Requirement -> Pull out from the material below all lines with "will".

*** Opening of Material supplied ***

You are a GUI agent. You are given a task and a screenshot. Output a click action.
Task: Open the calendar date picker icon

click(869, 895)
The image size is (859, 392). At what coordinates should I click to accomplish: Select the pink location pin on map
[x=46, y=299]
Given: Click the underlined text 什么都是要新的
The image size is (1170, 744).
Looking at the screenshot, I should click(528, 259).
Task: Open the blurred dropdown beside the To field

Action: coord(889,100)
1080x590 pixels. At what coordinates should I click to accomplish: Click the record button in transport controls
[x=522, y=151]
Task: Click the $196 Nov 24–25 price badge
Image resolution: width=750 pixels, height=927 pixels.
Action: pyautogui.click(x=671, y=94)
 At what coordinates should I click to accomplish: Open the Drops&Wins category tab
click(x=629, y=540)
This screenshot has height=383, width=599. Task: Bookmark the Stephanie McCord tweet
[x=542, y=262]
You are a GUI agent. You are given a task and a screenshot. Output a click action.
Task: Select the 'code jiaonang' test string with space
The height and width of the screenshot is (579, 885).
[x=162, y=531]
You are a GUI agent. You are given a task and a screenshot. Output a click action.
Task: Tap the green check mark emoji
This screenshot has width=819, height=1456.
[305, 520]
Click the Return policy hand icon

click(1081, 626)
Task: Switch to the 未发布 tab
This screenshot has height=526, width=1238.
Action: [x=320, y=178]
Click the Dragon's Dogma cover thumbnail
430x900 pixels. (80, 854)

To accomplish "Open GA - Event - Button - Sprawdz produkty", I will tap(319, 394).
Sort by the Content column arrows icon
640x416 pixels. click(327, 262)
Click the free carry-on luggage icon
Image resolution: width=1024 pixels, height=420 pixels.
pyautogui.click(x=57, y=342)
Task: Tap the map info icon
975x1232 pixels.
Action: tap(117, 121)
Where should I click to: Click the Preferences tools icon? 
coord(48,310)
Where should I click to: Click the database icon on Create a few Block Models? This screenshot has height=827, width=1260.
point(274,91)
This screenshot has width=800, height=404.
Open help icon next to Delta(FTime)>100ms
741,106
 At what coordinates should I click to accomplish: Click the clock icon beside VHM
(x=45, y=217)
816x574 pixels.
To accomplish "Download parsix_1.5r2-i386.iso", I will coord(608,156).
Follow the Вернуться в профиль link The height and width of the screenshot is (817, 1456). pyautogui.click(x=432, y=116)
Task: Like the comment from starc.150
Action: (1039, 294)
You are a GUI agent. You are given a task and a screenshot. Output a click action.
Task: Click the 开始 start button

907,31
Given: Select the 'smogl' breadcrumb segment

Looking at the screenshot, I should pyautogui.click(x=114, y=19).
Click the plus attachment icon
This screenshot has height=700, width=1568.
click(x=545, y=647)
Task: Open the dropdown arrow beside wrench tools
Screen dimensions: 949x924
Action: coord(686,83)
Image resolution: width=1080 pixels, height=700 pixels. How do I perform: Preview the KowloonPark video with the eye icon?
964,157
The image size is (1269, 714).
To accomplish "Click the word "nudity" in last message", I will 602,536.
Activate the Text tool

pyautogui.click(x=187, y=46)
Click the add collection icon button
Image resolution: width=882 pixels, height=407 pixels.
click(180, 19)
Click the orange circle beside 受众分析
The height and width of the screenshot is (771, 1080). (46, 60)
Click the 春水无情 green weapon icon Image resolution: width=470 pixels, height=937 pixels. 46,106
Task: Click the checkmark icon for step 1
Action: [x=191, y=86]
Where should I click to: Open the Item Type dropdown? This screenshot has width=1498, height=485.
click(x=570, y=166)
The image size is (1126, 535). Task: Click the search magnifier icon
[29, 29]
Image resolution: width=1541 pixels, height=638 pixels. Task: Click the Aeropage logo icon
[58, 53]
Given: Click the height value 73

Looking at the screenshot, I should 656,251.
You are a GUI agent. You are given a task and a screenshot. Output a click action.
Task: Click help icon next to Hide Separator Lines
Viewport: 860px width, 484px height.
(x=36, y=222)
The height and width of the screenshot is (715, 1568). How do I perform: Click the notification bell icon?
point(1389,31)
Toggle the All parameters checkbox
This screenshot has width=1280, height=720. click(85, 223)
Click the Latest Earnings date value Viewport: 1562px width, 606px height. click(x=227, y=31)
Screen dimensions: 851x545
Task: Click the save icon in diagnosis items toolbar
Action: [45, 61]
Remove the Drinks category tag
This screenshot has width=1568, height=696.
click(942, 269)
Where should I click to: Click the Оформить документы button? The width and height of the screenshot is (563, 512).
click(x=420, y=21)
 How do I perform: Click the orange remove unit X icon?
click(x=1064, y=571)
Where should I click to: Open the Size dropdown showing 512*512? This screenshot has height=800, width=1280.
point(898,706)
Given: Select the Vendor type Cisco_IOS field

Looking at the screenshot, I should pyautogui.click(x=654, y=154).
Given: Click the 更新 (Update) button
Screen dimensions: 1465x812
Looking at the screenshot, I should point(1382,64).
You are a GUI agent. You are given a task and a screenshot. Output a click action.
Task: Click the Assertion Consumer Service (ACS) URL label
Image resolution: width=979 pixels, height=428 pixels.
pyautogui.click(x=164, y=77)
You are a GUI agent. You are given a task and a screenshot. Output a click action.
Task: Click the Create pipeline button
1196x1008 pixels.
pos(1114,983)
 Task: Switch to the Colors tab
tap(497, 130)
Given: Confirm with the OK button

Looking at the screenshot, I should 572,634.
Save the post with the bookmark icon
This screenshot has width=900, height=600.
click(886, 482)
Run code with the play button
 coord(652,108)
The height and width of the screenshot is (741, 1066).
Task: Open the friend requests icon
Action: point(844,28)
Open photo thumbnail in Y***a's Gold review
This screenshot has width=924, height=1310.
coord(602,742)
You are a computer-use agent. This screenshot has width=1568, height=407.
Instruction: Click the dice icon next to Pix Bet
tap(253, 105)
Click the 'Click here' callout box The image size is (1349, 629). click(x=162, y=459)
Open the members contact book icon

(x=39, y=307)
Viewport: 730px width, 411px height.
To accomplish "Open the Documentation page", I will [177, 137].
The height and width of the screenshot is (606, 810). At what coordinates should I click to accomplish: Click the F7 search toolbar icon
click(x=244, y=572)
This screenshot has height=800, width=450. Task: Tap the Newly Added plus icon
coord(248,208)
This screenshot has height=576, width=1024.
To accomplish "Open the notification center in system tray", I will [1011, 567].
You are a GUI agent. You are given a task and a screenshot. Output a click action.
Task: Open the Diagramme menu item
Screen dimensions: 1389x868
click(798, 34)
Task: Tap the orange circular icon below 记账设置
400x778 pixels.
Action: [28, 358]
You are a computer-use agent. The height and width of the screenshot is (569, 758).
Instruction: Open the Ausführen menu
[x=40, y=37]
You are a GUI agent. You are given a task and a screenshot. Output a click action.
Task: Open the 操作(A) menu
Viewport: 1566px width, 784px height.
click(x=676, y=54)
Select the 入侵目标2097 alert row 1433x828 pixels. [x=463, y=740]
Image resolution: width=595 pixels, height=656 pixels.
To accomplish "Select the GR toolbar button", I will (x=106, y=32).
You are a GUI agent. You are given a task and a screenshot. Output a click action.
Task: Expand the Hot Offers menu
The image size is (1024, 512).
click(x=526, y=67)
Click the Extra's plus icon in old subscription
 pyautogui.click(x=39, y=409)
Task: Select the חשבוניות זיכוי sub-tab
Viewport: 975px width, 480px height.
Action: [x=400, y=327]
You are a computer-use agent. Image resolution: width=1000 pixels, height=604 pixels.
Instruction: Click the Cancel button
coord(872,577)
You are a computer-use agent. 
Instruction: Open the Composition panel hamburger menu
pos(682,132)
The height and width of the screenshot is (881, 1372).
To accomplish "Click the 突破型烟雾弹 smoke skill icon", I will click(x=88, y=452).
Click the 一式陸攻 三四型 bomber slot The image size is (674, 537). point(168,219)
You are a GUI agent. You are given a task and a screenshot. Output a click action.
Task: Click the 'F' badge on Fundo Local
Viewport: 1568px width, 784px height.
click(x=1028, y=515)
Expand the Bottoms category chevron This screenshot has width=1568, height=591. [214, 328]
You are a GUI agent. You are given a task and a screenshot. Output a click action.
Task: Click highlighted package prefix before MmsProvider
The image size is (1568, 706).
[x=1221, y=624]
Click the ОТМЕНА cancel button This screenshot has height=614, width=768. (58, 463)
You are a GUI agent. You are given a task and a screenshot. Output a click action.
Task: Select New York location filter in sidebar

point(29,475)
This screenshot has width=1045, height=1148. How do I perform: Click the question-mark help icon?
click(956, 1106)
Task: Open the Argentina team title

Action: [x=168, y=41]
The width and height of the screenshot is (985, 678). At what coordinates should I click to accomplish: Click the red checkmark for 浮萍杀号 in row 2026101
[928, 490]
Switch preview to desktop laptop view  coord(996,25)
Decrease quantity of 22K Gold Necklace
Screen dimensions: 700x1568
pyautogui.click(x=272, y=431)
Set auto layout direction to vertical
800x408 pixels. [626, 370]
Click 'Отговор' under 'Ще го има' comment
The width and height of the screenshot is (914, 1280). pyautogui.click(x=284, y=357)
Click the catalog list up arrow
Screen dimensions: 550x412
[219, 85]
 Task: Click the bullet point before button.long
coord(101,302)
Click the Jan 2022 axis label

*** Close of Material supplied ***

Your solution ->
To accomplish "Open GA - Event - Button - Sprawdz produkty", I will tap(319, 394).
To accomplish "Download parsix_1.5r2-i386.iso", I will coord(608,156).
To accomplish "Click the word "nudity" in last message", I will 602,536.
To accomplish "Open the Documentation page", I will [177, 137].
To accomplish "Open the notification center in system tray", I will [1011, 567].
To accomplish "Select the GR toolbar button", I will (x=106, y=32).
To accomplish "Click the 突破型烟雾弹 smoke skill icon", I will click(x=88, y=452).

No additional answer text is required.